Паскаль не мог не заметить, как быстро она сменила тему, и он догадывался почему. Он не мог решить, стоит ли упоминать имя Роуленда Макгира, или риск все еще слишком велик. В конце концов он пришел к мысли, что лучше этого не делать, хотя он не сомневался, что речь шла о Макгире – он отчетливо уловил в голосе жены ревнивые или даже собственнические нотки.
Можно ли ревновать человека, который тебе безразличен? Можно ли испытывать собственнические чувства в отношении того, кого не видел три года? Вряд ли. Но его жена неохотно выпускала людей из рук, даже когда они переставали быть частью ее жизни. И тому были причины – прежде всего ее отношения с отцом. До чего же ей, наверное, было тяжело, думал Паскаль, глядя на красивую голову жены, склонившуюся над бумагами, приехать в этот дом и увидеть, как сильно желал отец изгнать дочь из своей жизни. Они не увидели в доме ни малейшего намека на ее существование – ни единой фотографии, ни единого письма, ни одной написанной ею статьи, которые она всегда так добросовестно посылала отцу. Неблагодарность и жестокость отца Джини возмущали Паскаля до глубины души, он надеялся, что после его смерти она наконец освободится от его влияния. Но ее состояние говорило о том, что смерть ничего не изменила, и Паскаль опасался, что до конца дней его жена будет страдать от безразличия и пренебрежения отца.

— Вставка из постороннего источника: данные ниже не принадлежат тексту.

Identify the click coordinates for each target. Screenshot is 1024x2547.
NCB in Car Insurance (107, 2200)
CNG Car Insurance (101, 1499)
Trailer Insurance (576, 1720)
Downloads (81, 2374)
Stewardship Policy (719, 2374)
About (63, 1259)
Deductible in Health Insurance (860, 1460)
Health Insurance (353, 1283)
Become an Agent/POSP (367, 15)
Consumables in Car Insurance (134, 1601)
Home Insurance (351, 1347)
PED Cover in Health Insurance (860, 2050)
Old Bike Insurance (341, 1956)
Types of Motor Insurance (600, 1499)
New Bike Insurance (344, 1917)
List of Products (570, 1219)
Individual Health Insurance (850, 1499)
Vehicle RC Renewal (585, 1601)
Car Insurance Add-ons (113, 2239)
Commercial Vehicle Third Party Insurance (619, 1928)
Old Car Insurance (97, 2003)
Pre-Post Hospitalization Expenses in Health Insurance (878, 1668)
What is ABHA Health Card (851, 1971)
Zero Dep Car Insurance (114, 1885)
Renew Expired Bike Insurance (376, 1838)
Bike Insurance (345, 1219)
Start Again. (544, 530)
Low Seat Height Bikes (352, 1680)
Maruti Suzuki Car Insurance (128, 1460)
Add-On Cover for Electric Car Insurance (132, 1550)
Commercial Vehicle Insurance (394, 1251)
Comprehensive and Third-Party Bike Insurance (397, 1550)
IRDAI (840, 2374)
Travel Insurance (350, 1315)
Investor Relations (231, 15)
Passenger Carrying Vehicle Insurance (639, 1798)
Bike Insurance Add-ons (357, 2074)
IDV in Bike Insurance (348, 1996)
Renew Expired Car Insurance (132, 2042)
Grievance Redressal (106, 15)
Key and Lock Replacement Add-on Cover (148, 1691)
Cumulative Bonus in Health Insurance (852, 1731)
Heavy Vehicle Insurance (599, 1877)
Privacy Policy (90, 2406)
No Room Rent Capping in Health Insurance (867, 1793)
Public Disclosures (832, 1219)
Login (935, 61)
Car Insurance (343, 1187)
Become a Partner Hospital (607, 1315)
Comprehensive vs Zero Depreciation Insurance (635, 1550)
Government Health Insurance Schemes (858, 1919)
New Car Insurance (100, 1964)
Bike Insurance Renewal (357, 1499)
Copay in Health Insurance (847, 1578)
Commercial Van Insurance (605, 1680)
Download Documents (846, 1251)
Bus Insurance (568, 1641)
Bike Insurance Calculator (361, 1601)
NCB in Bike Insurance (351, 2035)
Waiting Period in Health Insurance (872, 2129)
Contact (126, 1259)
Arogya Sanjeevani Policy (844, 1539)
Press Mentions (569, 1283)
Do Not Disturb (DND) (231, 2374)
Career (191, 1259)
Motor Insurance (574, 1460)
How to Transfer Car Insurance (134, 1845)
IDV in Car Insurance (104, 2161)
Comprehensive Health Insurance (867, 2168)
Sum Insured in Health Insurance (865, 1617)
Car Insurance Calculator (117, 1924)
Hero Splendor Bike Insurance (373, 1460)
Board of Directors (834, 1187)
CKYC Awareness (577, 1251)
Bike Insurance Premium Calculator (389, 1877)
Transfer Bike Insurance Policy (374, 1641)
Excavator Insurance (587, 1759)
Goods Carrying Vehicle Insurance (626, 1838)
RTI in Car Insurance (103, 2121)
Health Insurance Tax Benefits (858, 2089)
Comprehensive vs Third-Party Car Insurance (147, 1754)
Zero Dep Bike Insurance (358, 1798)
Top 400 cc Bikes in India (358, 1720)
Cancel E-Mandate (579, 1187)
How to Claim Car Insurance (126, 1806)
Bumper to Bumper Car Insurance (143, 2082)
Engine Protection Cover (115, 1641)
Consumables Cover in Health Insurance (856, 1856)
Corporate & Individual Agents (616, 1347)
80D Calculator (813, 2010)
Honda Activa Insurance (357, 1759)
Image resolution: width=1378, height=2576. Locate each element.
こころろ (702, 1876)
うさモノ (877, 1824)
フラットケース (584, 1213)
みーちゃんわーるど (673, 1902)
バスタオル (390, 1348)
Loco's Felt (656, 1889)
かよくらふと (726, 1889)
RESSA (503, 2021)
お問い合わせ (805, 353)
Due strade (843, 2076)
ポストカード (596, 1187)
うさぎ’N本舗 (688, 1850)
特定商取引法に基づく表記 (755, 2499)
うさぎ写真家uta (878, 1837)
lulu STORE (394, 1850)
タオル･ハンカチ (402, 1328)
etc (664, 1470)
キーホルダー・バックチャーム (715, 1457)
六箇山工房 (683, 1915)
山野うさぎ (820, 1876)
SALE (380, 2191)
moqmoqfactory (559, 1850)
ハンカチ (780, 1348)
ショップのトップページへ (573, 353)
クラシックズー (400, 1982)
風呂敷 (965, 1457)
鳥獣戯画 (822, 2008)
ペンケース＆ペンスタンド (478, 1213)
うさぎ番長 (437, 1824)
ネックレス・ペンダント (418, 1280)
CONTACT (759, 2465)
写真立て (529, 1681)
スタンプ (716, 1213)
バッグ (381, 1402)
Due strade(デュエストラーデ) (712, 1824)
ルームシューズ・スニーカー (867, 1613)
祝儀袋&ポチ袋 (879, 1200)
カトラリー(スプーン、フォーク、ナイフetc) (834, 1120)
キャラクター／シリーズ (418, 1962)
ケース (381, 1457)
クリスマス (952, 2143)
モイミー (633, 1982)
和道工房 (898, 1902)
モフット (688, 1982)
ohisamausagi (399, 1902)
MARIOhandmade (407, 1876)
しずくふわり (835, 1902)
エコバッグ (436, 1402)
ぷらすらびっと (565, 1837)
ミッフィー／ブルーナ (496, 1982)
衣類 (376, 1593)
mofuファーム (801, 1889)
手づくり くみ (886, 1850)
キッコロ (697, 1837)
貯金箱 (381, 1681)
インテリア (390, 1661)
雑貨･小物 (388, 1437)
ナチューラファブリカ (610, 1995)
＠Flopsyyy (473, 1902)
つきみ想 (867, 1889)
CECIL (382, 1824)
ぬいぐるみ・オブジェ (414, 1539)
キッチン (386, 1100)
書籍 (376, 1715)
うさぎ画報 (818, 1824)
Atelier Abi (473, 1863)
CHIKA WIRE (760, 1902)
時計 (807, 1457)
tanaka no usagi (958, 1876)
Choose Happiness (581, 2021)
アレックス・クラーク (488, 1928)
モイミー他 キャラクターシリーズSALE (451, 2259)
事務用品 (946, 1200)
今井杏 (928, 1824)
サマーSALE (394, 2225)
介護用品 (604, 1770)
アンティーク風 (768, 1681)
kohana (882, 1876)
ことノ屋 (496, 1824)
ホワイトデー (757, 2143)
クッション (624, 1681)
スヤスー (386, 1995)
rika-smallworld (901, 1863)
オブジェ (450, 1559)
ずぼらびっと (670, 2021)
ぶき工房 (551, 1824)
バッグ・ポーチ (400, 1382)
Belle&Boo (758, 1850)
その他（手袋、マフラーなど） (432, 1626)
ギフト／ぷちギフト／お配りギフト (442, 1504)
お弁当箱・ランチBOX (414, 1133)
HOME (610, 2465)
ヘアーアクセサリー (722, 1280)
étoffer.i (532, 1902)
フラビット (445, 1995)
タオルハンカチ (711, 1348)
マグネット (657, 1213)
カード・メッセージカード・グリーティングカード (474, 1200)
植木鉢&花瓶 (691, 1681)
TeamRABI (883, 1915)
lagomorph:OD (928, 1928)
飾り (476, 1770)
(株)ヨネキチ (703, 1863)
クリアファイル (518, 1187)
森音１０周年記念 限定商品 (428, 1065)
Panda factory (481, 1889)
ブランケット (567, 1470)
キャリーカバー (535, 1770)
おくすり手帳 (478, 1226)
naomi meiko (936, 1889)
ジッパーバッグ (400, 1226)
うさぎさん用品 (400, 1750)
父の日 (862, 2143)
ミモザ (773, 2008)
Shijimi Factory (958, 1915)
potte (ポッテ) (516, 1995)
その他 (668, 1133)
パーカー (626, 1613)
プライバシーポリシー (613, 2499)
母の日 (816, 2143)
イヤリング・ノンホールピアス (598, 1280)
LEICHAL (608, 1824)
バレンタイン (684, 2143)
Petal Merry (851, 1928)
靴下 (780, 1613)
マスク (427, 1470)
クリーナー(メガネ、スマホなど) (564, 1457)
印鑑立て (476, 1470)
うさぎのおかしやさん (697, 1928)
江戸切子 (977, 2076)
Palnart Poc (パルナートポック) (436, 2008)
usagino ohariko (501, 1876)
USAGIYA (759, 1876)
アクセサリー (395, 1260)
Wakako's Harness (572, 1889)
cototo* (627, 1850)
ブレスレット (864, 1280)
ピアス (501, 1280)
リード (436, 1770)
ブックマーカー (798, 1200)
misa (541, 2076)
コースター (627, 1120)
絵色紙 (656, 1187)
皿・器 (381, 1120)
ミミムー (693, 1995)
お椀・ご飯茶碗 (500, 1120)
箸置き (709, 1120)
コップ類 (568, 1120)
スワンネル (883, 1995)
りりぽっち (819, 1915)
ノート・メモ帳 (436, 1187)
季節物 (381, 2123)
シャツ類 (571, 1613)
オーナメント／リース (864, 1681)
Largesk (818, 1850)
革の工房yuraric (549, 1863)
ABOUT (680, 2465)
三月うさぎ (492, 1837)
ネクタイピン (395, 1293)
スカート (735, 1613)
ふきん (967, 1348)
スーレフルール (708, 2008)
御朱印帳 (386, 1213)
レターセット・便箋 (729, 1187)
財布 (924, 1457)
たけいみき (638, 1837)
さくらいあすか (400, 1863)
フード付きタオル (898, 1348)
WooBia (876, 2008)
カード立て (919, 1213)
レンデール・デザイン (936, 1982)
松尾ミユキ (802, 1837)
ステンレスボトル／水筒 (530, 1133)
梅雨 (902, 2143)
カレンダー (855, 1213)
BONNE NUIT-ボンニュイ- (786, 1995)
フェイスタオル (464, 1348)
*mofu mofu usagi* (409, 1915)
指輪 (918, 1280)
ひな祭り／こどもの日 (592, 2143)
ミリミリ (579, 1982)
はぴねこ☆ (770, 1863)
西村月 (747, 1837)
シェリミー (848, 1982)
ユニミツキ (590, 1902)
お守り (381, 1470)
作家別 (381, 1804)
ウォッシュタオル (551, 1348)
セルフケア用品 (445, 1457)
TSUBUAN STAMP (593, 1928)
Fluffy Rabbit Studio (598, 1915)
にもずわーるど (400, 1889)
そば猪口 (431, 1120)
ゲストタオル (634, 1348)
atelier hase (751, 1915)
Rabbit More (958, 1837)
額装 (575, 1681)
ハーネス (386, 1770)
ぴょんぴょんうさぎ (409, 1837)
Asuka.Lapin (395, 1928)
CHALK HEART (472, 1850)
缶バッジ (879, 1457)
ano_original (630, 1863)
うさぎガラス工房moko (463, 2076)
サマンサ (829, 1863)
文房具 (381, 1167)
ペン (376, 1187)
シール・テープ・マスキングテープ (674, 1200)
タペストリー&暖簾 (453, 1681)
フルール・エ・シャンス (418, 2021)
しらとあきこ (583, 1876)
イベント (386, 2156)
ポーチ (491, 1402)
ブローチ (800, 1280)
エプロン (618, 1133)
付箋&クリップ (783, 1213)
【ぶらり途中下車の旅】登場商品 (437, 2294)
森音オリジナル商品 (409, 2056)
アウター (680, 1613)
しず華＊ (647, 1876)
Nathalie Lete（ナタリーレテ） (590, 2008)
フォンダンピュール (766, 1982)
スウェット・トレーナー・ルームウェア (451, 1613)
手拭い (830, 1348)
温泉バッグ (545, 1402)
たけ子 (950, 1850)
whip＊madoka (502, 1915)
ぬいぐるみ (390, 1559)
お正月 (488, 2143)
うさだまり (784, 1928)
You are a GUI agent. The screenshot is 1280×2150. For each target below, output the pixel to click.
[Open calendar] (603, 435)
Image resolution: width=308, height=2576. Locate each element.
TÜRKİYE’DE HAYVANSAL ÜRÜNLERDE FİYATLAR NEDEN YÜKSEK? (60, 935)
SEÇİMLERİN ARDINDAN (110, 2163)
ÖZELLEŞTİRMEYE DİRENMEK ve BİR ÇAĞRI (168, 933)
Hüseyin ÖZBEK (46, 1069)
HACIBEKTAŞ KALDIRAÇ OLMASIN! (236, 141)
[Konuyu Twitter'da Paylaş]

Он подошел к Джини, обнял ее за плечи и поцеловал в белокурый затылок.
– Знаешь, милая, отошли-ка статью прямо сейчас, – посоветовал он, – и давай-те погуляем все вместе. Тебе полезно пройтись пешком и подышать свежим воздухом. Ты слишком много работала – непрерывная уборка, все эти бесчисленные письма адвокатам и в банк… Пошли! Смотри, какой прекрасный солнечный день.
– Нет, не могу. Паскаль, ты же знаешь, мне бы и самой хотелось, но я не могу отослать эту статью просто так, я обязательно должна ее просмотреть. И потом еще надо написать несколько писем. Если Линдсей не собирается к нам на День Благодарения, я думаю, мы могли бы уехать отсюда немного раньше.
– Конечно. Так было бы даже лучше. Довольно затруднительно принимать гостей в такой обстановке – сплошной беспорядок. На День Благодарения мы могли бы поехать к друзьям. А потом начнем работу над книгой.
– Надеюсь. – Она отодвинулась от мужа. – Ладно, Паскаль, вы идите. А завтра я точно выберусь с вами.
– Хочешь, я почитаю твою статью? Может быть, стоит увидеть ее свежим глазом?
– Нет, ни в коем случае. Я ее ненавижу. У меня ничего не получилось. Но знаешь, там есть один интересный факт. – Она указала на экземпляр статьи. – Для того, чтобы отснять эту сцену с пауком, потребовалось пятьдесят дублей, а Наташа до смерти боится пауков, по крайней мере, так она говорит. Я подумала, что этот факт на многое проливает свет. Эта сцена – самое омерзительное, что мне когда-либо приходилось видеть в кино. Почему ее бывший муж заставил ее пройти через это пятьдесят раз? Я думаю, он садист. Нет-нет, Паскаль, я не шучу.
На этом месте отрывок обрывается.